▶ **REQUIRED ACTION 1**
Repeat the part of the Rapture blog post between "When my book" and "purple scarf instead.", inclusive.
▶ **REQUIRED ACTION 2**
In one to three sentences, explain why the writer of the Rapture blog post has no fully-stocked underground bunker, and what the writer keeps instead.
▶ **REQUIRED ACTION 3**
Go on with the Rapture blog post from the point where it stops.

GIVEN PASSAGE Block Start

Living in Community, Middle East Conflict, Politics, Religion, Terrorism

Safehouse

It’s 9:30 am on the day of the supposed Rapture.

If you’re a good friend of mine IRL, you’ll know that since 9/11 I have been minorly obsessed with and concerned about things like cataclysm, apocolypse, and your basic run of the mill doomsday scenario. Truthfully, my obsession goes back even farther: I remember sitting in my parents bedroom in front of their color TV and watching The Day After with intent, alone. From that day on, from time to time, I imagined myself in disaster scenarios. How would I make it? Would I even want to make it? What’s the benefit to being one of the survivors in a new world that sucks? Where you have to eat rodents and pull your own teeth out when they rot?

When my book club read The Road, I had nightmares, but I also took mental notes.  I want to be prepared, truly I do. But it’s an expensive proposition to have a fully-stocked underground bunker. Since 9/11, however, I have had a medium-sized tupperware container stocked in my basement with a week or two supply of food and some basic disaster kit items like matches and flashlights. Truth is, though, what I really want is a stronghold out in the woods seriously stocked for survival, but when I asked my husband for this for my birthday, he got me a pretty purple scarf instead.

He’s practical.

Now that I live in Israel, you’d think that I would be even more frightened. You’d think that the Middle East is certainly the part of the world that will “end” first.

Maybe.

Or maybe it will be the place where most people survive and start anew.

I jokingly told this to my friend Jami before I left in December. She knows that I partially believe December 21, 2012 might indeed be TEOTWAWKI. I said to her, “If the shit hits the fan in 2012, Israel is either the first to go or the only place standing.” (Ha ha ha, I laughed. But I really meant it. I mean it still.)

So, now that my Facebook friends are jokingly posting REM videos on their status updates and news media outlets are trying to maintain serious tones while reporting on the beliefs of Family Radio, I sit and breathe deep, hoping that we can all laugh about this tomorrow.

What? you ask. Are you actually worried about this Rapture thing?

I can’t say that I’m actively worried, but The Rapture is just another impetus for me to start thinking about the things I have been anxious over since 9/11 and even moreso in recent years in which we’ve been witness to the world, at the very least, “having a really hard time.”

GIVEN PASSAGE Block End
ENTRIES PROVIDED Block Start

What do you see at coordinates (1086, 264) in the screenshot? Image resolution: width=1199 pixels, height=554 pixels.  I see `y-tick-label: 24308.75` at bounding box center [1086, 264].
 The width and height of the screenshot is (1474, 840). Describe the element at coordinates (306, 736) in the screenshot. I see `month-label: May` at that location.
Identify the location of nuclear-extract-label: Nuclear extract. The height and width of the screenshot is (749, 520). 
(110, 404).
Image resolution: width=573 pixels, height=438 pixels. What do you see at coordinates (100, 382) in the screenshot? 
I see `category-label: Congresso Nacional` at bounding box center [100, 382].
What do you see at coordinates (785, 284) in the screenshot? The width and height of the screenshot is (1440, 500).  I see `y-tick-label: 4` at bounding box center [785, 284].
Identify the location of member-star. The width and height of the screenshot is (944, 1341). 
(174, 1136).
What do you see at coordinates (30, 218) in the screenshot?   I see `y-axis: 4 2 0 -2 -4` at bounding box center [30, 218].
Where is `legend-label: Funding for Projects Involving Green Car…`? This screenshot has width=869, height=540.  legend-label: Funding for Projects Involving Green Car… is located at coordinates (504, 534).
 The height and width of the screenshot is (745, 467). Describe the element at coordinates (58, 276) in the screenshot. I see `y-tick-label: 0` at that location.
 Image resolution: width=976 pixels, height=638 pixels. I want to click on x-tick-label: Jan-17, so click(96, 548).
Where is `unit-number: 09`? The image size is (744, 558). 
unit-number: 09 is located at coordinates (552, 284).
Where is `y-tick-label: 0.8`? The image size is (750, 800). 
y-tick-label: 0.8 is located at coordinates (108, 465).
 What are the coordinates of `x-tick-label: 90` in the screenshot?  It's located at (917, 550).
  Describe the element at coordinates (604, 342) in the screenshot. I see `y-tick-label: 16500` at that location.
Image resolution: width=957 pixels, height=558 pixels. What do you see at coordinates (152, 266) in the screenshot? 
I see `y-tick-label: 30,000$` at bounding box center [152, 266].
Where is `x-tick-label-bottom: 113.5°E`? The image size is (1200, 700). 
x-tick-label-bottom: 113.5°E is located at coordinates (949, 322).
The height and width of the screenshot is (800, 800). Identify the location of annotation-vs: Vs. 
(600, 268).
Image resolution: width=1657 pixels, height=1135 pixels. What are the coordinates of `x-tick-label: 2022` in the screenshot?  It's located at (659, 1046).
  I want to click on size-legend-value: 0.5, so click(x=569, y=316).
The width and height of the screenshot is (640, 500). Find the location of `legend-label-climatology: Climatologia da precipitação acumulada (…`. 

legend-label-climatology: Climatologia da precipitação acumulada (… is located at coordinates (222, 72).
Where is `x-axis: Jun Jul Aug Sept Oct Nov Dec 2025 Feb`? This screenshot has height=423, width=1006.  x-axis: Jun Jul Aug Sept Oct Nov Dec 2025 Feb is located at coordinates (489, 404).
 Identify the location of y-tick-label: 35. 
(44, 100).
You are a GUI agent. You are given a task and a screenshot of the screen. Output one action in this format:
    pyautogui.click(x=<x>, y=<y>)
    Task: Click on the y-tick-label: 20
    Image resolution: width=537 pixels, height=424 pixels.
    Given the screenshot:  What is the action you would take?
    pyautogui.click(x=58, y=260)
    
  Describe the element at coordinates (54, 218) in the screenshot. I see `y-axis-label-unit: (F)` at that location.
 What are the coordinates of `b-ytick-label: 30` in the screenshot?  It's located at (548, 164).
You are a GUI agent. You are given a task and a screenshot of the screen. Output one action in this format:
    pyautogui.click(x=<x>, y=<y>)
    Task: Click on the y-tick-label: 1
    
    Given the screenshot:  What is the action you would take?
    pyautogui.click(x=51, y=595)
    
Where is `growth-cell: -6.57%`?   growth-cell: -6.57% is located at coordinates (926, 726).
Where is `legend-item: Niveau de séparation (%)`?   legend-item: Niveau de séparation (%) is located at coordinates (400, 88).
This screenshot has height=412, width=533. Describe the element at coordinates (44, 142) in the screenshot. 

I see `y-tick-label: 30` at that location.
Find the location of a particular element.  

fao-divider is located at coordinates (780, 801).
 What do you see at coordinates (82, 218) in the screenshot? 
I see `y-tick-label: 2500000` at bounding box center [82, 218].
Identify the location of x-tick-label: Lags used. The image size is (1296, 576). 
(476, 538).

ENTRIES PROVIDED Block End

▶ **RESPONSE 1**
When my book club read The Road, I had nightmares, but I also took mental notes.  I want to be prepared, truly I do. But it’s an expensive proposition to have a fully-stocked underground bunker. Since 9/11, however, I have had a medium-sized tupperware container stocked in my basement with a week or two supply of food and some basic disaster kit items like matches and flashlights. Truth is, though, what I really want is a stronghold out in the woods seriously stocked for survival, but when I asked my husband for this for my birthday, he got me a pretty purple scarf instead.

▶ **RESPONSE 2**
The writer calls a fully-stocked underground bunker an expensive proposition. Instead, since 9/11, the writer has kept a medium-sized tupperware container in the basement holding a week or two of food and basic disaster kit items such as matches and flashlights.

▶ **RESPONSE 3**
War, economic crises, tsunamis, tornadoes. I can see how the folks who take the Bible literally can get on board with Harold Camping’s prediction. It really does seem like end times in many ways, if you believe in that sorta thing.

But getting back to why I think Israel is the place to be if TSHTF. Most survivalists — the guys and gals who have cabins up in the mountains of West Virginia stocked full of food, electric generators, and guns — tell you that living off the beaten path is much better than living in the city. You’ll want to be near a natural water source (I have a reservoir less than 1/2 a mile away.) You’ll want land to grow your own food — we have orchards of olive and grapefruit trees here, not to mention a dairy farm.

In addition, because of years of war and conflict in Israel, we do have bunkers stocked with weapons right here on the kibbutz. Furthermore, as every Israeli citizen is required to serve 2-3 years in the army, I have friends and neighbors who know how to use said weapons. They’ve been paratroopers and medics. They know which herbs are safe to eat and which can be used to soothe burns.

I have gas masks stocked in my office. We have a national warning system. Not to mention ancient caves and waterways to hide in. And don’t forget about Masada.

Israel, if anywhere, is ready for shit to hit the fan.

Now, none of this will help me too much if the Earth opens up and swallows me as some Rapturists believe.  And it certainly won’t help me if an asteroid hits the Mediterranean and a huge tsunami sweeps us away into Syria.

But, I kinda think my odds of surviving cataclysm have increased just by making Aliyah.

Not an advantage you are necessarily going to advertise on the brochure. But useful nonetheless.